Assigned task ::
Give back the lines below verbatim, omitting all pictures.

------------------------------------------------------------------------

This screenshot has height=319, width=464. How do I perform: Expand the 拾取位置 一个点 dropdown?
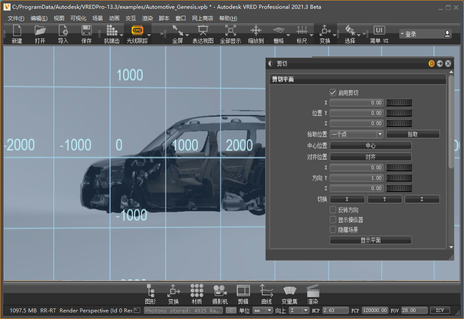[356, 135]
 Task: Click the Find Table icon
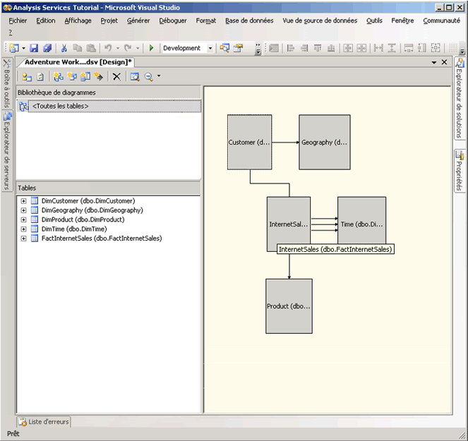pos(134,76)
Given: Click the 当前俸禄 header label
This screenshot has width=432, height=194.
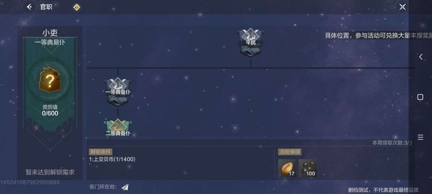Looking at the screenshot, I should [290, 152].
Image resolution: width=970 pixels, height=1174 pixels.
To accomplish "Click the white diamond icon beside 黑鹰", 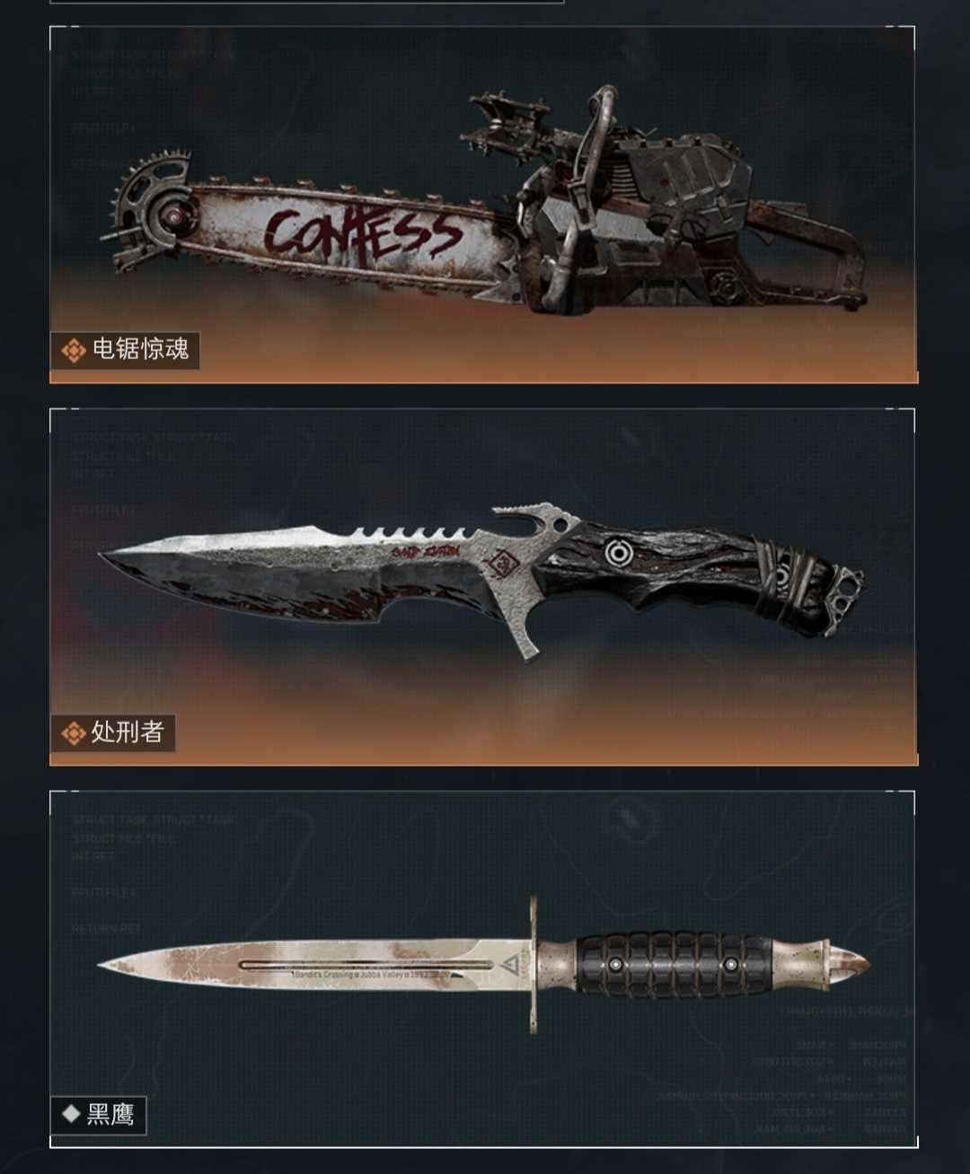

------------------------------------------------------------------------

Output of the task ::
This screenshot has height=319, width=464. How do I perform: Expand the 拾取位置 一个点 dropdown?
[356, 135]
 Task: Click the Find Table icon
pos(134,76)
Given: Click the 当前俸禄 header label
This screenshot has width=432, height=194.
Looking at the screenshot, I should [290, 152].
Image resolution: width=970 pixels, height=1174 pixels.
To accomplish "Click the white diamond icon beside 黑鹰", 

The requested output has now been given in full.